According to the NHS the new vehicles offer twice the daily testing capacity of the original model, with the ability to store 1,000 test kits compared with the original’s capacity of 500. This, combined with the doubling of the fleet’s numbers overall from around 250 to 500, will significantly increase the testing capacity offered by the UK’s mobile testing capability.
Alongside the existing symptomatic testing service, NHS Test and Trace has set up a programme to pilot new testing technologies to proactively test individuals without symptoms and to improve the service’s detection of positive cases.
This follows last week’s announcement that the community testing offer is being expanded across all local authorities in England to test people without symptoms.
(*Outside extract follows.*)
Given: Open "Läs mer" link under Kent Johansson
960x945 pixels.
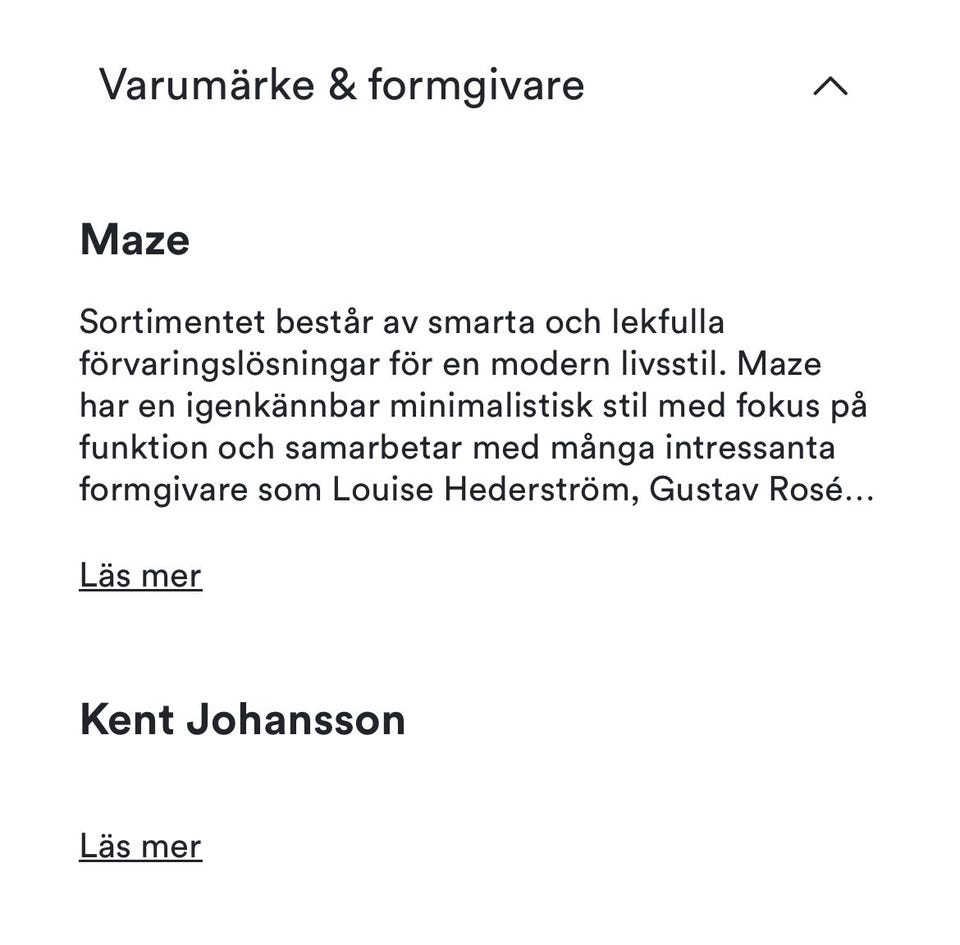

Health Minister Lord Bethell said: “NHS Test and Trace is delivering an essential and impressive service. It is truly extraordinary that a service that was only established last spring could now have contacted more than one million people in a single week, telling them to self-isolate and protect those around them.
“Although the rates of infection are continuing to rise, there can be no doubt that the rates would have increased by much more if NHS Test and Trace had not tested the 2.6 million people it provided tests to, or contacted such a large proportion of those who tested positive. I want to pay thanks to the efforts and dedication of everybody involved.
“While our testing capacity continues to grow as part of the government’s winter plan, NHS Test and Trace is also deploying hundreds of thousands of rapid tests to identify asymptomatic cases. Around 1 in 3 people with COVID-19 don’t display symptoms, meaning you can infect others unknowingly. It is therefore crucial that we continue to follow public health guidance, and all play our part by following the rules and reducing our social contact to slow the spread of the virus.”
In total during the week of 31 December to 6 January, 1,019,253 people who had either tested positive or were a recent close contact of someone who had tested positive were reached and told to self-isolate.
Over the past months, the government has put in place the largest network of diagnostic testing facilities created in British history. More than 58 million tests have been conducted in the UK so far and more than 6 million cases and contacts have been reached and told to self-isolate by contact tracers.
NHS Test and Trace now has the capacity to carry out more than 790,000 tests per day, compared with 2,000 just nine months ago.
Launched on 28 September 2020, the Test and Trace Support Payment Scheme is administered by lower-tier and unitary authorities in England, with an initial £50 million of government funding for local authorities to cover the cost of administering the scheme.
To ensure people continue to have access to the support they need to stay at home, and reduce the transmission of COVID-19, the Government say they are now providing an additional £20 million to local authorities to cover the cost of the scheme. This includes an additional £10 million to enable local authorities to continue making discretionary payments to people who fall outside the scope of the main scheme, but who will still face hardship if required to self-isolate.